At least 60 health care workers have died from the virus, causing panic in the infected region’s ill-equipped medical system. Virologist Joseph Fair told the National Geographic that in the medical worker community “There’s been a lot of abandoning ship.” He described it as a “war.” Liberia’s foreign minister, Augustine Ngafuan, told Thomson Reuters that “the health care system is collapsing.” He drew attention to the fact that the poor country has 50 doctors for every 4 million people.
In Liberia, where the death toll exceeds 300, riot police were called into the capital city of Monrovia. Residents had been protesting the government’s poor response, particularly in failing to collect the bodies of disease victims. Lindis Hurum, director of Doctors Without Borders’ emergency response in Liberia said that the situation was “catastrophic … There are reports of dead bodies lying in streets and houses.”
The country’s information minister threatened protesters, telling them in a radio speech “police are on their way to you.” He continued, “Security people are on their way to put things under control.”
Currently there are two possible treatments for Ebola in different stages of clinical testing. The first, which was used to treat the two American missionaries who were infected, is ZMAPP, which is made from monoclonal antibodies obtained from a species of a flowering plant, and “humanized” for use to boost immunity.
The antibodies attach themselves to the surface of the Ebola virus and disrupt its ability to attack cells in the body. But because it requires plants to be grown in and the use of live animals as an intermediate stage, the production process is very expensive, with an estimated cost per dose in the tens of thousands of dollars. The procedure is also time-consuming, with an estimate by MAPP, the maker of the treatment, of three to four months to make 100 doses.
The second treatment, TKM-Ebola, after having testing halted by the FDA earlier last month due to distressing side effects, has in recent days been fast-tracked for human testing. This treatment uses interfering RNA (iRNA) to block viral replication and has shown success in treating non-human primates experimentally infected with high doses of EBOV.

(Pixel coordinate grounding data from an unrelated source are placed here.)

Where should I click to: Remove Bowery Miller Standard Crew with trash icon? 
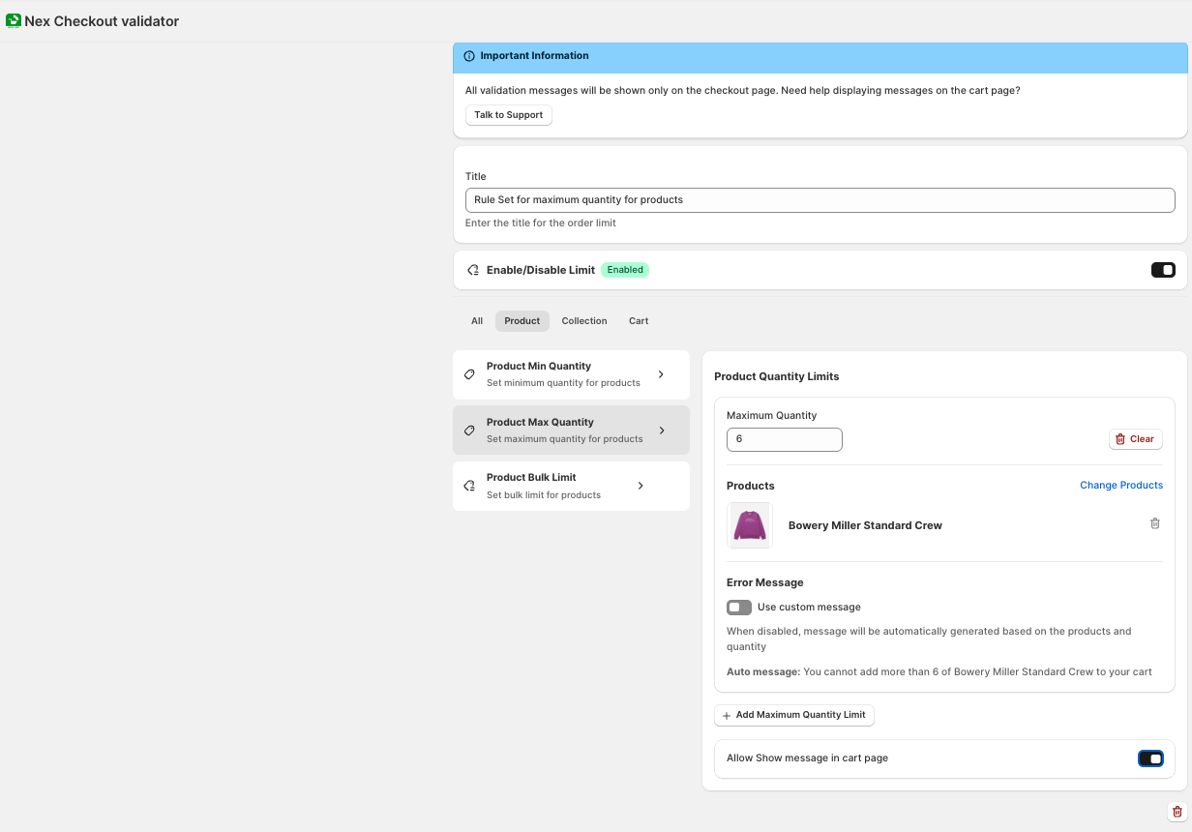(1154, 523)
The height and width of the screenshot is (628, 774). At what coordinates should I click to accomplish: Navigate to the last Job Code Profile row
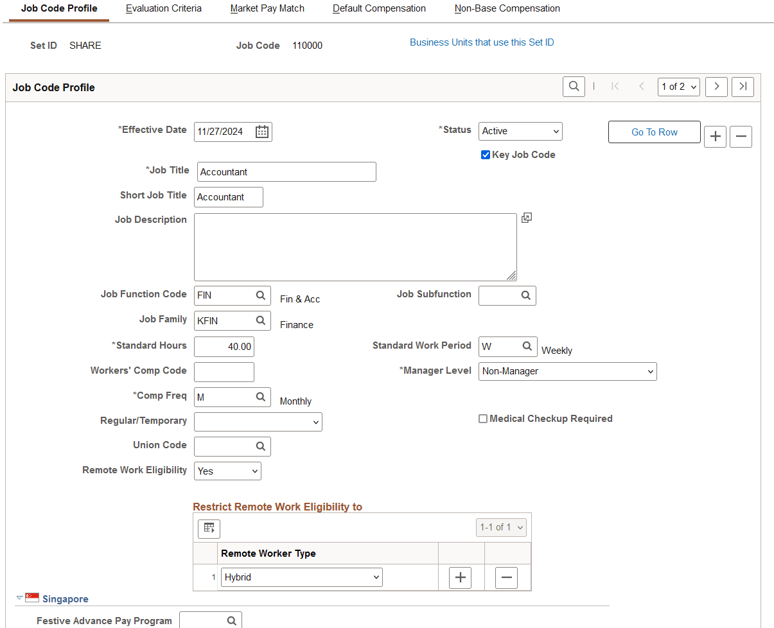743,86
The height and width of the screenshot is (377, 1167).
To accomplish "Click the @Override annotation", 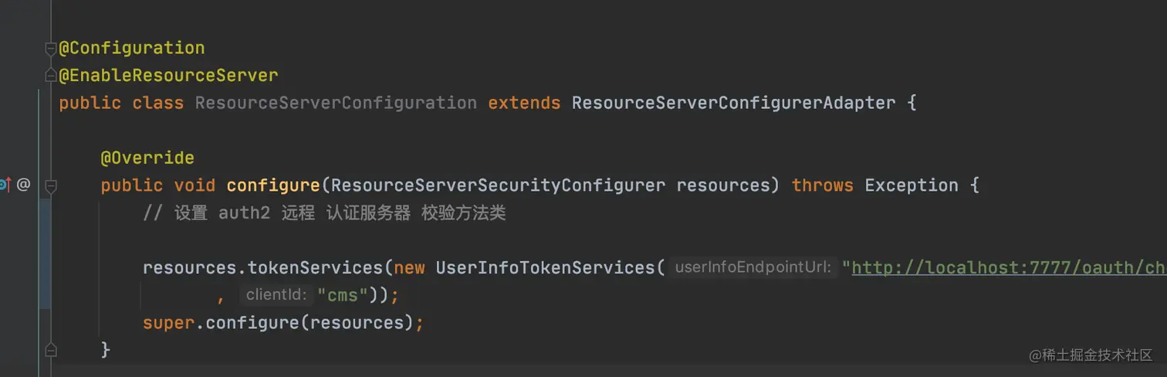I will 147,158.
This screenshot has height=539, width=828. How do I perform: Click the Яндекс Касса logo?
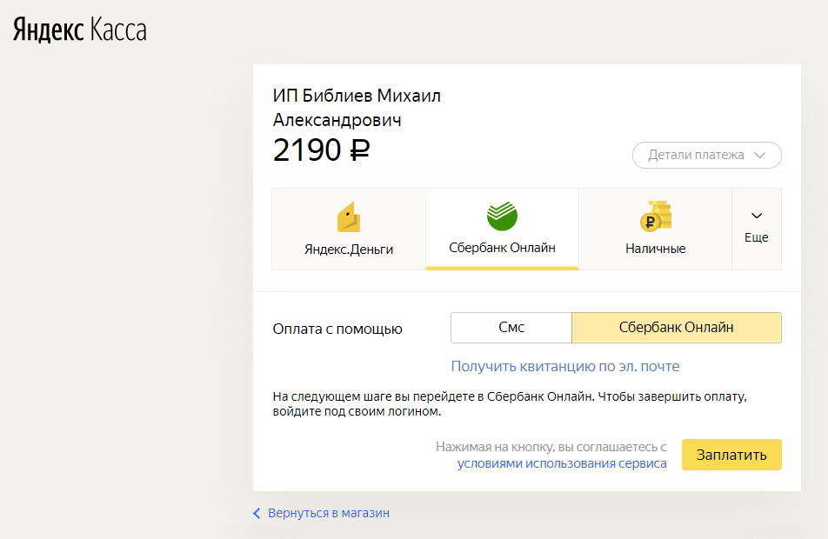pos(80,30)
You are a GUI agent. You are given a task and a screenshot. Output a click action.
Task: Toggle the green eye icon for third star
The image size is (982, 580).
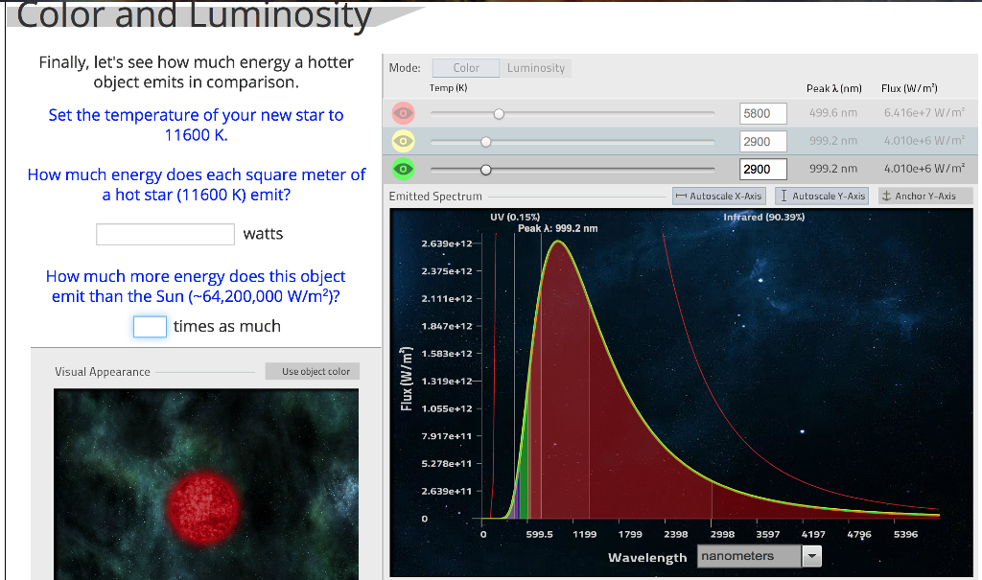tap(403, 169)
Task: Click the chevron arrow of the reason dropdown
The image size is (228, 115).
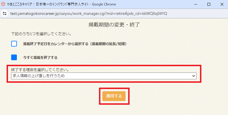Action: click(194, 76)
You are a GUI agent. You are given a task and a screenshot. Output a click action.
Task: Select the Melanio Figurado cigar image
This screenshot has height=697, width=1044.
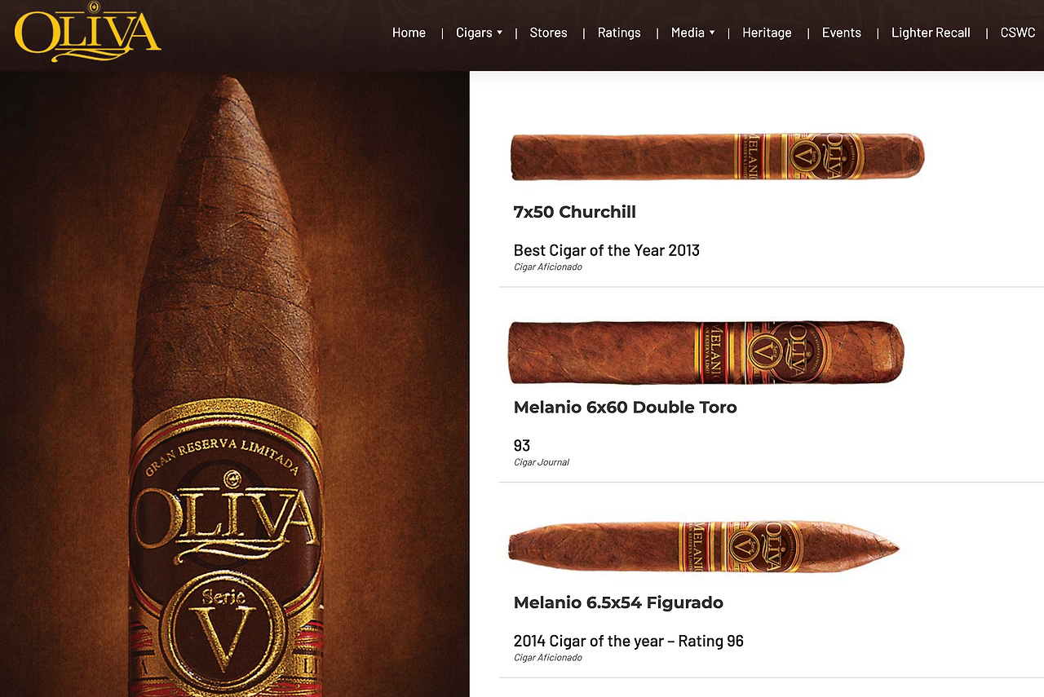click(x=703, y=547)
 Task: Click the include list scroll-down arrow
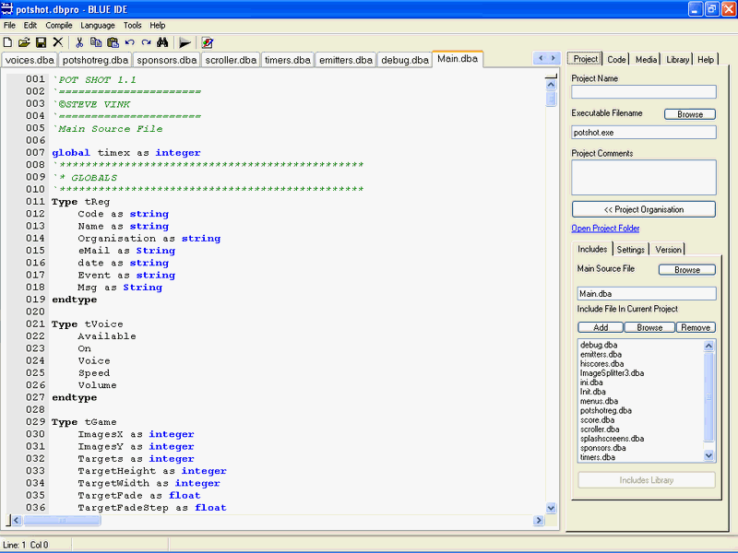(x=709, y=455)
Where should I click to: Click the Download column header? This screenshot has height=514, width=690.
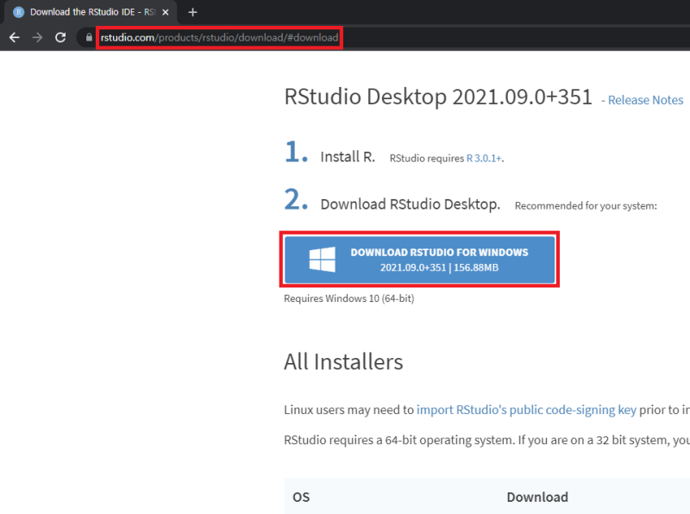(537, 498)
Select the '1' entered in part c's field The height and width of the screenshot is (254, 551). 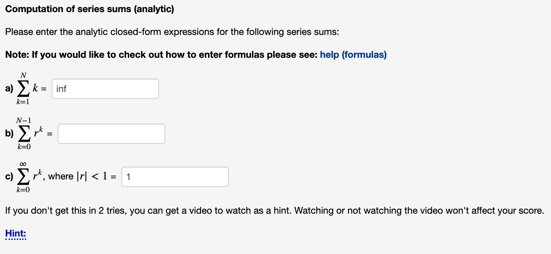click(129, 176)
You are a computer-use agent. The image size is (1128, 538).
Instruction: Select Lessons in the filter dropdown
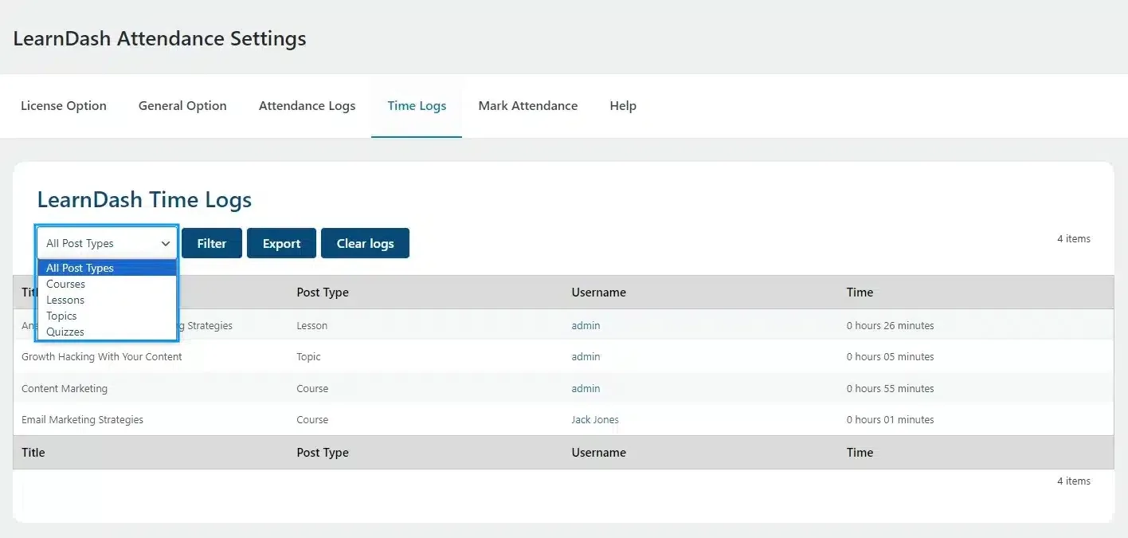tap(65, 300)
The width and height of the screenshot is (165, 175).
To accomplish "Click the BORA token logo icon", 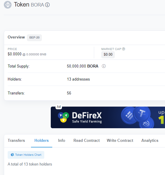I will [8, 5].
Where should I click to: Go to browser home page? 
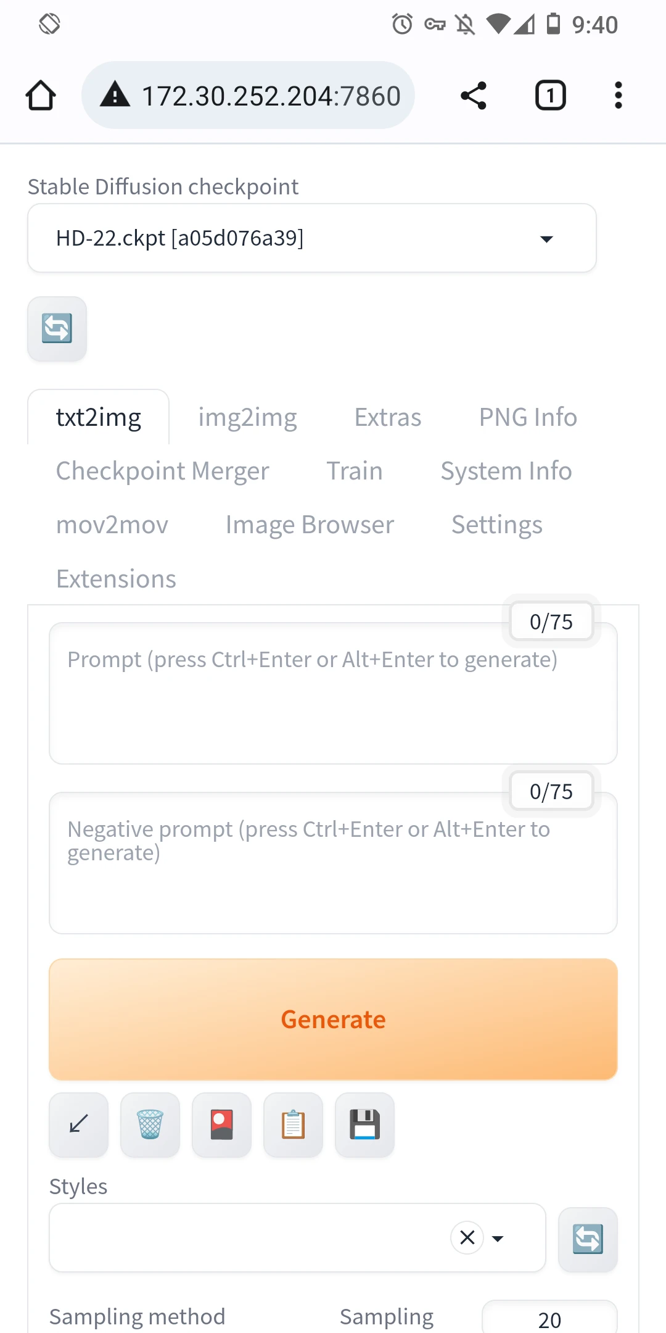point(41,96)
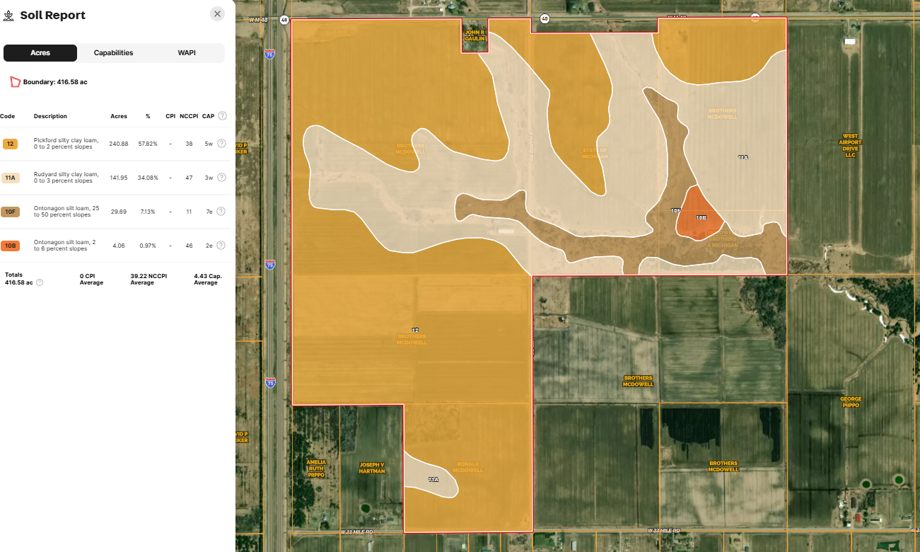
Task: Click the help icon on the 10F row
Action: tap(221, 212)
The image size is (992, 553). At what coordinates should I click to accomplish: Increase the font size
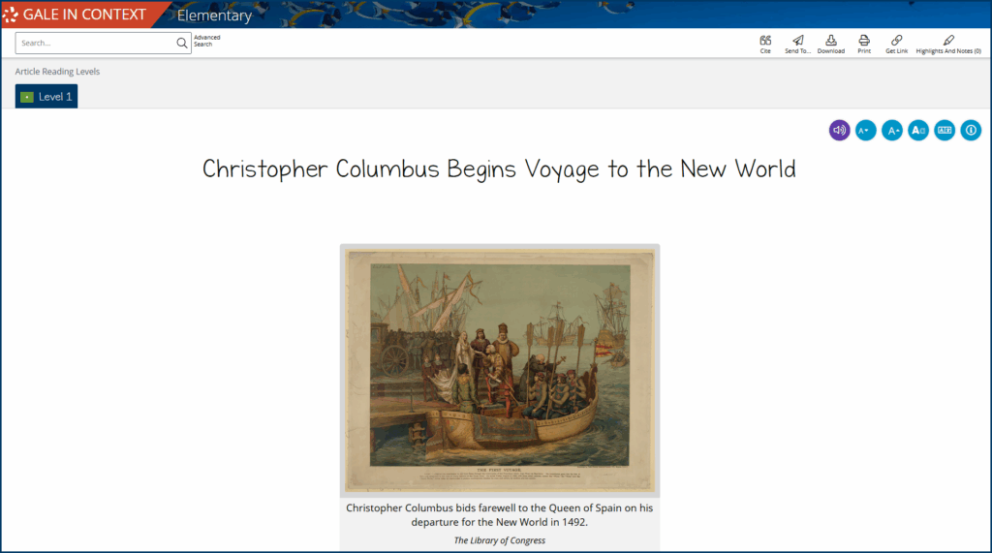(x=891, y=130)
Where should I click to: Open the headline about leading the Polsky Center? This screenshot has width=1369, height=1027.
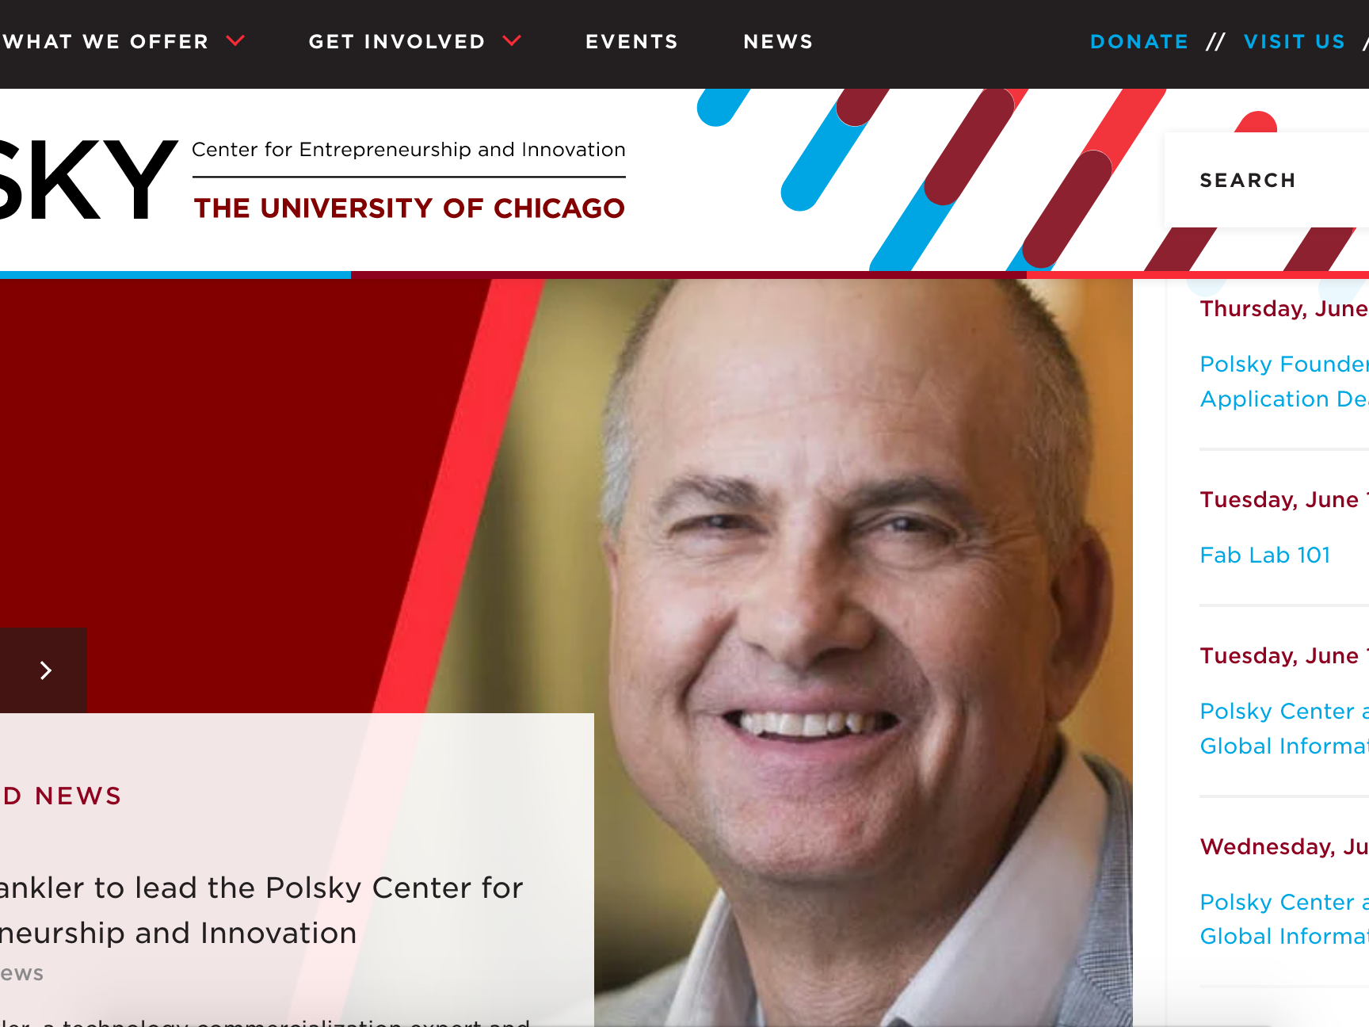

These treatments are not likely to find their way to affected areas soon outside of limited use of infected individuals as test subjects. The areas most likely to see outbreaks are also some of the poorest, providing very little monetary incentive for profit-driven pharmaceutical companies to undertake the long-term and costly research required to produce drugs. Because of this, the current treatment used in most cases is supportive therapy, keeping blood pressure and electrolytes levels up and treating possible secondary infections.
An effective international response to the Ebola outbreak is virtually impossible under the present conditions of imperialist domination of the extremely poor region. As the spokesman for the medical missionary charity Samaritan’s Purse told a House Foreign Affairs subcommittee hearing Thursday, “The international response to the disease has been a failure.” He added that only after two American medical workers for the group, Ken Brantly and Nancy Writebol, contracted the disease, “that the world sat up and paid attention.”
In her statement on the outbreak, WHO Director-General Margaret Chan warned against the prevailing posture of confining the disease to West Africa, saying that it was “extremely unwise” to avoid an aggressive fight against Ebola where it is epidemic. “Constant mutation and adaptation are the survival mechanisms of viruses and other microbes,” she warned. “We must not give this virus opportunities to deliver more surprises.”